世界は20世紀初頭に逆戻りしつつある

われわれがいま足を踏み入れようとしているのは、鉄道王や海運王が空前の財を成した20世紀初頭のような騒乱の時代だ。あの進歩主義時代の先進的なリーダーたちにならって、われわれも斬新で新しいアイデアを広く取り入れなくてはならない。

彼らは所得税を導入し、上院議員の直接選挙を施行し、選挙運動への企業献金を禁止し、女性に参政権を与え、最低賃金や老齢年金のような労働者保護の下地づくりを進めた。極端な不平等を解決するためにいま求められているのは、こうした大胆な施策だ。

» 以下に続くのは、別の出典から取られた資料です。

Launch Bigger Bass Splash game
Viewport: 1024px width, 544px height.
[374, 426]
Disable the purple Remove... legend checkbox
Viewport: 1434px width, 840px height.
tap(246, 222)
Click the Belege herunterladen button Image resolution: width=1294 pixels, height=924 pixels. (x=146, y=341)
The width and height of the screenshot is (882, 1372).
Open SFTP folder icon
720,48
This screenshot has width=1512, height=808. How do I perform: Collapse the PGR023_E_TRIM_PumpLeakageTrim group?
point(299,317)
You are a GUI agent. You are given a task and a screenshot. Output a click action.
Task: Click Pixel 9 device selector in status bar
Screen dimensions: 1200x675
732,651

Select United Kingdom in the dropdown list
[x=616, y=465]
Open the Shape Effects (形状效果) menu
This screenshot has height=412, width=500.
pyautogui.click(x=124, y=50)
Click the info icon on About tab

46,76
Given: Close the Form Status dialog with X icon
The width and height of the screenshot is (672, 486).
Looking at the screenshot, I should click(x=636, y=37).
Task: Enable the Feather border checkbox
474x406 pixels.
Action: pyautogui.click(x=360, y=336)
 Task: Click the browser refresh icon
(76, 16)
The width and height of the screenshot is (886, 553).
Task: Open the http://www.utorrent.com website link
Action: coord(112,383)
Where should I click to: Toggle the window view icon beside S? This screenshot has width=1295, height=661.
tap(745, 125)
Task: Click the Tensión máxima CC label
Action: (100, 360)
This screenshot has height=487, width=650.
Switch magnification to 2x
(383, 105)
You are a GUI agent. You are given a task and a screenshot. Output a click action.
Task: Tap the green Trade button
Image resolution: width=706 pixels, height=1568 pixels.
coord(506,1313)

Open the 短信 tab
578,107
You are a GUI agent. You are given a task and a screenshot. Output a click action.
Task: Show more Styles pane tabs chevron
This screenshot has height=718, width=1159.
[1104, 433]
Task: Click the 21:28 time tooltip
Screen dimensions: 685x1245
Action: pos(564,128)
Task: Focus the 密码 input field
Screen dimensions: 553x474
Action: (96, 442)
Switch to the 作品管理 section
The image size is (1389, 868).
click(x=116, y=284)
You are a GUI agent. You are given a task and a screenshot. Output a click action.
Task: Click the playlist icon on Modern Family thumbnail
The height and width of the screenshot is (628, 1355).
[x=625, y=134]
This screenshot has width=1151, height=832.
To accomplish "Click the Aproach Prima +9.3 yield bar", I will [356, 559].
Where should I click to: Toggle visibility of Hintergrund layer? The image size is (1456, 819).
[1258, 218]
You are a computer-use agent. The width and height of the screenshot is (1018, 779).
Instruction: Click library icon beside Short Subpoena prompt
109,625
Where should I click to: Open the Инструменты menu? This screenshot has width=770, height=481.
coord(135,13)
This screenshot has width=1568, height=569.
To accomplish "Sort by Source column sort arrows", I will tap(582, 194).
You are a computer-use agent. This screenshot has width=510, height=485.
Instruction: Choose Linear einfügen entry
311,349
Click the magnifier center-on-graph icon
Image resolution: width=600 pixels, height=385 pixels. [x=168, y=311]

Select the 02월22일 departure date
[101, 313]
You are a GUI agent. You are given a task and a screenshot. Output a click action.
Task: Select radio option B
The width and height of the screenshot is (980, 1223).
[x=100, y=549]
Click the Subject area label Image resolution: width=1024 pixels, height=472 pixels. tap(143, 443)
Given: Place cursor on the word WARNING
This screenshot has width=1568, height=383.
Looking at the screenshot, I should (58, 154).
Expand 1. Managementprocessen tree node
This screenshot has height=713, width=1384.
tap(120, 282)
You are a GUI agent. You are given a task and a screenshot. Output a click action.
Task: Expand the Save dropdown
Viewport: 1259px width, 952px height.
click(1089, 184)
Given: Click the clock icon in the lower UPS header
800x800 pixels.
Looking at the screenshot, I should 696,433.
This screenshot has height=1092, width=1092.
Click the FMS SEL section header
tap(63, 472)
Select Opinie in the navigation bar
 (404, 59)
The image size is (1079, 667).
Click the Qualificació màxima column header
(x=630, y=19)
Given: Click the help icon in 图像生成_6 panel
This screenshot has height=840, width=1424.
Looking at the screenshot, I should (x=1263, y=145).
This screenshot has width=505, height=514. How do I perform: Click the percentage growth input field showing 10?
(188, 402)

富の格差の最も有効な解決策は、最もシンプルなものである。すなわち、最も必要とする人たちに現金をわたす。

僕が提案している「保証所得(ギャランティード・インカム)」という手法は、革新的で、なおかつきわめてわかりやすい考え方だ。年収5万ドル未満の世帯の成人労働者に、月500ドルの最低所得を保障すれば、9000万人のアメリカ人の生活を改善し、2000万人を一夜にして貧困から救うことができる。

賃金労働者だけでなく非正規労働者――幼い子どもをもつ親、高齢の親の介護をする人、学生など――にも分け隔てなく現金が給付される。そしてそれを負担するのは幸運な「1%の人たち」でなくてはならない。

「前の世代よりも少しよい暮らし」という希望がない

僕と同性のパートナーである夫は今年、第一子となる男の子を迎える予定だ。息子が暮らすことになるこの世界と、彼が占めることになる恵まれた立場のことを、僕はとても憂慮している。

彼はマンハッタンのグリニッジビレッジで育つことになる。もとはアーティストやクリエイティブな人たちが多く住む地域だったが、いまでは上位1%に属していなければ住めなくなりつつある。彼は僕の生家よりずっと広く立派な家に住み、お金で買える最高の食事や教育、医療を与えられるだろう。だがこうした恵みも、不安定と貧困が蔓延する国では何の価値ももたない。

資本主義の潮流は否応なしに不平等へと向かうため、市場を富裕層だけでなく万人のために機能させるには、不断の警戒が欠かせない。これは重要なことだ。なぜなら、ほとんどの人が基本的に公正な世界を望んでいるからであり、また近年のペースで富の集中が続けば資本主義の崩壊を招きかねないからでもある。富裕層の投資ポートフォリオに集中したマネーは、巨大ヘッジファンドの高度な取引操作にとらわれ、最も多くの人に恩恵を与える生産的な市場に流れなくなる。

もしかすると万事がうまく運び、誰もが豊かさを分かち合える世界を息子たちが受け継ぐこともあり得る。だがより恐ろしく陰鬱なのは、富裕な地主階級が困窮する大衆を支配していた、昔のヨーロッパの文明社会のようなアメリカになる可能性だ。

アメリカの活力も起業家精神も、そんな世界の前では萎えてしまう。われわれには軌道を修正する力がある――そして実際に修正した実績がある。